Sun Jan 16 02:48:31 UTC 2011

Hi,

I have implemented wdmmg MongoDB aggregator which was inspired by the way how Friedrich is aggregating. Here is example code how the computation is being run:

	http://databrewery.org/cubes/doc/computing.html

Basically it computes aggregations based on all combinations of dimension/level keys from fact mongo collection ('entry') into cube mongo collection (might be the same as fact collection, distinct key is used). More about cube builder and how the computation is being done:

	http://databrewery.org/cubes/doc/api/builders.html#cubes.builders.MongoSimpleCubeBuilder

Source:
	https://bitbucket.org/Stiivi/cubes/src/c1e72314359d/cubes/builders/mongo.py

Example (simplified) logical model description is here (it does not cover all dimensions/hierarchies):

	https://bitbucket.org/Stiivi/cubes/src/c1e72314359d/doc/wdmmg_model.json

Pre-aggregation for all possible combinations of 5 dimensions and their hierarchies (3 for cofog) takes ~37 seconds.

To align our terminology:

- dimensions are what you cal tags/tag-like attributes, in fact a dimension is any attribute that is interesting to measure fact by
- do not get too confused by hierarchies - any single unrelated attribute can be a dimension - flat dimension without hierarchy, for example currently "time" is the attribute

Note that the aggregator is general and can be reused for other models or to create other kinds of views of the same data. For example, in wdmmg if you have all datasets in 'entry' collection, you can have 'dataset' dimension and have:
- one logical model per country/dataset - with dataset specialities
- one global logical model for all datasets with "lowest common denominator" of dimensions + measures for comparisons between countries/datasets

Last but not least, a recommendation for measures: I've noticed that you are using some coefficient for the amount measure.

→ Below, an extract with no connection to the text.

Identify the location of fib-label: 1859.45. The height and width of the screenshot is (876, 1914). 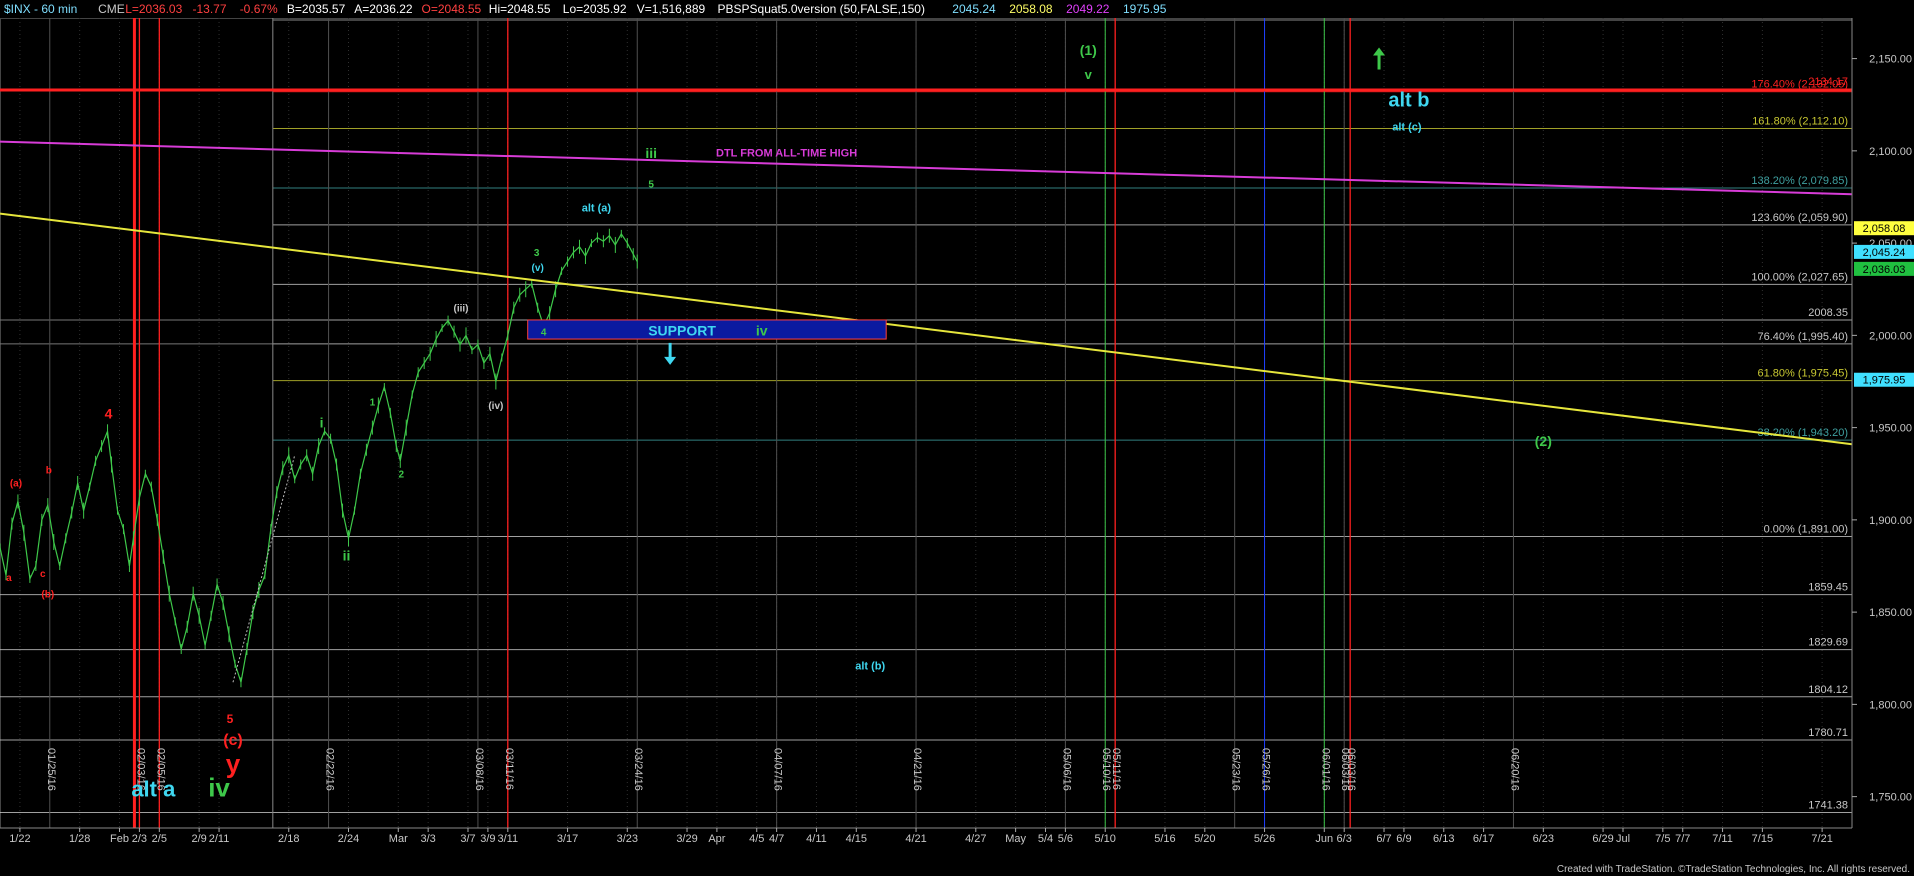
(1828, 588).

It is recommended to keep all versions of measures if possible: raw, computed, with VAT, witout VAT, with discount, excluding discount, log scale, rounded to 1000's, ... name it. It is up to user to choose the one he wants to use. And it is much easier to flip one attribute name in an application configuration than to change code.

Good night,

Stefan

p.s.: Another advantage of this approach is, that it can be (and in most cases already is) unit tested.